Cuando terminó la parte armada de la revolución mexicana, el Partido Nacional Revolucionario (PNR) fue fundado por el General Plutarco Elías Calles, con el principal fin de pacificar al país, unificando a las diversas facciones revolucionarias, mediante un sistema de pesos y contrapesos políticos, supuestamente institucionalizados, no sujetos a reglas escritas si no a constantes consensos y balances de poder a partir de un omnipotente presidente de la República, quien se comportaba no como un emperador, sino como un gran árbitro, sí bien caudillo, pero que respetaba la reglas del juego del balance del poder dentro de la llamada Familia Revolucionaria. Eran grandes y pequeños pedazos de poder que los mantenía leales al partido, y satisfechos, mediante la repartición de toda clase de puestos públicos.
Sin embargo, este sistema se agotó con los grandes avances a nivel global que hubo en el desarrollo democrático y la creación de una clase media mexicana, que tarde o temprano llegó a México.
En 1997, el Partido Revolucionario Institucional, nieto del PNR, perdió la mayoría en la Cámara de Diputados, frente al Partido de la Revolución Democrática que, junto con el PAN, obtuvieron la mayoría relativa en la Cámara de Diputados, para que el PAN finalmente ganar la presidencia de la República en el año 2000 con Vicente Fox.
Ahora, después de dos sexenios del PAN y del regreso catastrófico del PRI con Enrique Peña Nieto, el actual presidente de la República obtuvo un gran triunfo, habiendo basado su principal discurso político en el combate a la corrupción.

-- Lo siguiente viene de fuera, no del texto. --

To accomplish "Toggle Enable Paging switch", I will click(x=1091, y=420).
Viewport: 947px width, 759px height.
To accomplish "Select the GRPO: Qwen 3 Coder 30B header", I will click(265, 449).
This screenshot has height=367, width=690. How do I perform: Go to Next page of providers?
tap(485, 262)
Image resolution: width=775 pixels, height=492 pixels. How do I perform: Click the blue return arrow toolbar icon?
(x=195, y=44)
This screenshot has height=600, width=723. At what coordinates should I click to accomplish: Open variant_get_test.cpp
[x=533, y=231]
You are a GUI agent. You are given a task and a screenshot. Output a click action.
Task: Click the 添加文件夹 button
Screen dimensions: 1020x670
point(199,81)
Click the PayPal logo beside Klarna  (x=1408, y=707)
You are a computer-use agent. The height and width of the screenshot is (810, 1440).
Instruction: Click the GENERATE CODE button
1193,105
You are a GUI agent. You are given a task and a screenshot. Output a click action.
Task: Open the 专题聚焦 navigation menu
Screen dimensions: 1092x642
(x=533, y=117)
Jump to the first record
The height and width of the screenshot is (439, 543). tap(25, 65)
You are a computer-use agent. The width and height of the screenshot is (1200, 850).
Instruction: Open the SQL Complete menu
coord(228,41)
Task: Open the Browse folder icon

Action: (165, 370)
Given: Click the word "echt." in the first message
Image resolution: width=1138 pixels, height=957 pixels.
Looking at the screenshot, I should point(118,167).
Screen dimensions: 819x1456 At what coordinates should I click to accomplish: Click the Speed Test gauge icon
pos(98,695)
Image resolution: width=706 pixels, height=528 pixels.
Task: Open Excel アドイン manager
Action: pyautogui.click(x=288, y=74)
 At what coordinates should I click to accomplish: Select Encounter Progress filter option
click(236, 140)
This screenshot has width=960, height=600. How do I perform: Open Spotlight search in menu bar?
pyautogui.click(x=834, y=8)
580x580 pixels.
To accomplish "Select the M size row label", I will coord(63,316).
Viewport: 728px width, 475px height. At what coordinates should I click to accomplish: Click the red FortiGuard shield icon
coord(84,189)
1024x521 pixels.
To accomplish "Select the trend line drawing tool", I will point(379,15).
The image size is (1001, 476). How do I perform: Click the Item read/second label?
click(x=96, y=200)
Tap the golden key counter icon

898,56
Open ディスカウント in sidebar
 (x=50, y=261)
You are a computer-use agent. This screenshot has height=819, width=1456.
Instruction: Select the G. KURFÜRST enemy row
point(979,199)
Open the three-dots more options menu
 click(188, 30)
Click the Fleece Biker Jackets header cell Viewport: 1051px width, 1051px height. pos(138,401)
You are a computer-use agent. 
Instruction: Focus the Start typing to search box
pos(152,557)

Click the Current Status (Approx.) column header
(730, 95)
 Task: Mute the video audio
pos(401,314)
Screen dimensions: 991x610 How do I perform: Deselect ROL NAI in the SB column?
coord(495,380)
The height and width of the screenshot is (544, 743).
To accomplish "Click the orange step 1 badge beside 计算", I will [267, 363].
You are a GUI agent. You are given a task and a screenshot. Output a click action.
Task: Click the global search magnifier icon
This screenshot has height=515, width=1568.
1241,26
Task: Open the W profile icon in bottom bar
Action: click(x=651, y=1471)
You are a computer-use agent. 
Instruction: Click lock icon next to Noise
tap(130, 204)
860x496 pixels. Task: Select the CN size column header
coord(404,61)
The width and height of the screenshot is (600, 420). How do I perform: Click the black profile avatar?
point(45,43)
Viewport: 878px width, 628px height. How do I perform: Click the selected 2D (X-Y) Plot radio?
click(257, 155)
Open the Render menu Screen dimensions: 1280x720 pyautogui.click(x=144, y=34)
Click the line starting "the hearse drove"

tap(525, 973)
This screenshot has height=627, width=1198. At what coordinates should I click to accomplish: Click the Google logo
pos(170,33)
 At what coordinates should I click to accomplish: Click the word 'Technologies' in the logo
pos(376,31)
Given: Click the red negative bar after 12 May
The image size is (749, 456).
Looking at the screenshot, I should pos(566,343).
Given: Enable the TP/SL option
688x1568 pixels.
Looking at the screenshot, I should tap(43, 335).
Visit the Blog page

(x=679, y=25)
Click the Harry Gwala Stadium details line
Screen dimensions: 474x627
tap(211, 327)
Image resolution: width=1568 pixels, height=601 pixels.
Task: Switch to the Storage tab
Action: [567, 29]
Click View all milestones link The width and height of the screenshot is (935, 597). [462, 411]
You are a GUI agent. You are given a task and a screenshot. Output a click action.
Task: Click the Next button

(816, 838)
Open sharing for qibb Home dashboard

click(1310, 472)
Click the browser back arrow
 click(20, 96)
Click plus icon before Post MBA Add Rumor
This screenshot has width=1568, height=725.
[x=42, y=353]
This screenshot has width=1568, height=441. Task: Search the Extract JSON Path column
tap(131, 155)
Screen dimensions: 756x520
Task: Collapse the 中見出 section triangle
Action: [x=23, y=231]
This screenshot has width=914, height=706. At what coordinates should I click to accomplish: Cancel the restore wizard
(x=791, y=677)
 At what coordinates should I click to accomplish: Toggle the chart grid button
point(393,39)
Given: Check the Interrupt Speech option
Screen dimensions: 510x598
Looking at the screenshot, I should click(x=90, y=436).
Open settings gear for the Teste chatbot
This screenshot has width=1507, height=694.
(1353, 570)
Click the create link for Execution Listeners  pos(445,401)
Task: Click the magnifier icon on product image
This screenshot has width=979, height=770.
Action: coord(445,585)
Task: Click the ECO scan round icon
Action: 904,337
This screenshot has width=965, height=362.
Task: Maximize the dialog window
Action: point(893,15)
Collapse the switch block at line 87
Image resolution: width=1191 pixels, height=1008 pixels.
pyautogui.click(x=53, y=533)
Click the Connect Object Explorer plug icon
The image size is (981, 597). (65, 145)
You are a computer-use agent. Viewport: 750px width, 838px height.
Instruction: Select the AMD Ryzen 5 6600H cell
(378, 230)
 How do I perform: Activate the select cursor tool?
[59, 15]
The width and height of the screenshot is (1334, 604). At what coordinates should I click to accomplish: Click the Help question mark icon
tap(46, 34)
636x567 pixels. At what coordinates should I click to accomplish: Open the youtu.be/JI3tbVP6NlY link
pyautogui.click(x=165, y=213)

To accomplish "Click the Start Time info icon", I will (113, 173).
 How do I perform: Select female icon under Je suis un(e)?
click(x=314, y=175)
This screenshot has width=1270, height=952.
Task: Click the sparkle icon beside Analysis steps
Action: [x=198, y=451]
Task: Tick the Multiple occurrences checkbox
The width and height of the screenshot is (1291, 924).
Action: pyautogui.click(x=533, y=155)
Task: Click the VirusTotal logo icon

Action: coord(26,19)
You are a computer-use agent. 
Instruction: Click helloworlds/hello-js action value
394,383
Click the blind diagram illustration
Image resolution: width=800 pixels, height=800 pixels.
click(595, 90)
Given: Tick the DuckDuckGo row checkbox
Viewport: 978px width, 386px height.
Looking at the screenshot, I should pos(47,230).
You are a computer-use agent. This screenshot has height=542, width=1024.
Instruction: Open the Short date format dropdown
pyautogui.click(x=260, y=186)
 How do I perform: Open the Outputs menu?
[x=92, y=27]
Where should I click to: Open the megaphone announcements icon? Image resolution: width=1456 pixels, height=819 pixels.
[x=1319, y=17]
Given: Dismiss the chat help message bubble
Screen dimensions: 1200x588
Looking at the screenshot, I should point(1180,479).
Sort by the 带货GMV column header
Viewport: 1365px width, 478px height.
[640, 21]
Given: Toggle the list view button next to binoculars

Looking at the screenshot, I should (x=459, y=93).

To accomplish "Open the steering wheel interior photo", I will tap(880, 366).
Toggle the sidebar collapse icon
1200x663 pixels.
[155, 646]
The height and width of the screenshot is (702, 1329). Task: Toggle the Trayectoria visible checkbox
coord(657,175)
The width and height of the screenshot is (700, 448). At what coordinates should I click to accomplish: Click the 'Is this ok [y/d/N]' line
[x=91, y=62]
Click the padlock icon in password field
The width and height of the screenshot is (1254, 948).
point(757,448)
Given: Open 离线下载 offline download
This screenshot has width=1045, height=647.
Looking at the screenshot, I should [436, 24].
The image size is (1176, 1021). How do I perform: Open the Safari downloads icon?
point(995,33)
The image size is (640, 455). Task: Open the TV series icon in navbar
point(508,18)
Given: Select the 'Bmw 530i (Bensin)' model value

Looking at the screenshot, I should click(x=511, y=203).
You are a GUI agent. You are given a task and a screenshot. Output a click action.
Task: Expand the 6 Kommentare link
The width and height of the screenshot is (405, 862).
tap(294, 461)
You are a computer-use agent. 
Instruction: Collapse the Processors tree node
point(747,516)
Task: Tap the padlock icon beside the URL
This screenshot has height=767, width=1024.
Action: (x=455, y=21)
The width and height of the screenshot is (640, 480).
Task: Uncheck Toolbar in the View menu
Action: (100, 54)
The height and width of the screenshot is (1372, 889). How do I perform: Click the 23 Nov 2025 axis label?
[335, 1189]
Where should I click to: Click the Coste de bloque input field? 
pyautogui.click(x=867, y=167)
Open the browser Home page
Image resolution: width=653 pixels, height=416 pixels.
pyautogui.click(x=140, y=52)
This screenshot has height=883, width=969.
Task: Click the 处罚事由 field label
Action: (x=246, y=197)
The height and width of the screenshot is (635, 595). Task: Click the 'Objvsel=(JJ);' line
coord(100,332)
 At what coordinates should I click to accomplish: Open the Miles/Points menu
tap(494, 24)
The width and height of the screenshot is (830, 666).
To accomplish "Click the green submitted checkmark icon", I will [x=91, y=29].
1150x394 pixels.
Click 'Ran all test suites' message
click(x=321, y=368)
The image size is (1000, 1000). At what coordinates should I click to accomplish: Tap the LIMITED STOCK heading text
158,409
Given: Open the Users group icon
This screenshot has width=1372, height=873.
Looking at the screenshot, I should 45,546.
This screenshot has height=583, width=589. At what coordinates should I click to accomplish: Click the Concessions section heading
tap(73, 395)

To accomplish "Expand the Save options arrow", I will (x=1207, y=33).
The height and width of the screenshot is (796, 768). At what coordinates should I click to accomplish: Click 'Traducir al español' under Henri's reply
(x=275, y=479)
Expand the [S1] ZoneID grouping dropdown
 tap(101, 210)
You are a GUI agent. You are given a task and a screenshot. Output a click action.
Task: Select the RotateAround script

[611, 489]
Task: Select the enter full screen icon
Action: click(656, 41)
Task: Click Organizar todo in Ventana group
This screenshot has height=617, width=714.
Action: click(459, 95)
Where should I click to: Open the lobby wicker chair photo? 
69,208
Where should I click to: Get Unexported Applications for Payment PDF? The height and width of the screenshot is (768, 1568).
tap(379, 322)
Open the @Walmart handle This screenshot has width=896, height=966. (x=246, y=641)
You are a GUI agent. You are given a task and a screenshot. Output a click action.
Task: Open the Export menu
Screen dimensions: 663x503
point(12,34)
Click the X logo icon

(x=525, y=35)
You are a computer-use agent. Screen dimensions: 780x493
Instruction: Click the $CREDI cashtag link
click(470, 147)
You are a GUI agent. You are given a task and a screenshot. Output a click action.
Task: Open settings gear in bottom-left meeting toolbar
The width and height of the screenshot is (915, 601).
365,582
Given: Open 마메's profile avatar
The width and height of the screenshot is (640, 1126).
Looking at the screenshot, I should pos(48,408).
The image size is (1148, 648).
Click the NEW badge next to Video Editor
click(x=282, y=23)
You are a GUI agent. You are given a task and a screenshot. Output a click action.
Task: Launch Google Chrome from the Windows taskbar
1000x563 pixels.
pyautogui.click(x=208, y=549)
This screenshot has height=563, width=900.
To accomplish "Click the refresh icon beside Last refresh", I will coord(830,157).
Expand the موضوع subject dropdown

Actualmente, nos encontramos con un presidente de la República con grandes poderes, pero que no tiene ninguna de las características arbitrales que existieron con los presidentes del régimen priísta, ni mucho menos, con las características más o menos democráticas que tuvieron los presidentes del PAN, encontrándonos con una presidencia auténticamente imperial, al estilo Luis XIV de Francia, llamado el “Rey Sol”, que llegó a decir el “Estado soy yo”. Es decir, un gobernante absoluto que no respeta el Estado Derecho ni el ordenamiento institucional, justificándose con su triunfo democrático que obtuvo en las urnas.
Ahora, el presidente le pregunta al pueblo a través de “consultas” realizadas fuera de la ley, para tomar determinaciones de Estado. La más reciente consiste en que se juzgue o no se juzgue a los ex presidentes de la República por actos ilegales y corruptos.
Debemos de tomar en cuenta que el actual presidente no ha considerado que la procuración de justicia ya no se encuentra en sus manos. Es decir, bajo las facultades que la Constitución le otorga, sino que ahora la persecución de los delitos está cargo de la Fiscalía General de la República que es un organismo autónomo creado para dichos efectos.
Debemos de considerar que es deber del presidente, como de cualquier otro ciudadano, que tenga conocimiento de la consecución de un delito, el denunciarlo ante la Fiscalía General de la República, a fin de que se abra una carpeta de investigación para determinar el ejercicio de la acción penal correspondiente. El no hacerlo hace que se incurra en responsabilidad penal.
Por lo que hay que recordarle al señor presidente que si encuentra delitos cometidos por los expresidentes tiene la obligación de denunciarlos y no someterlo al consenso ciudadano, a menos de que ahora el presidente de la República haga caso omiso del orden jurídico nacional y se sienta como Emperador de México a quien no se le aplica la ley.
Recordemos, que, si ese es el deseo del presidente, independientemente de las denuncias que debemos de presentar en contra de él, la manera más eficaz de hacerle un contrapeso es que MORENA, el partido del presidente, pierda las elecciones venideras del 2021.
Los partidos de oposición y los ciudadanos tenemos el deber histórico de combatir el comportamiento despótico del presidente.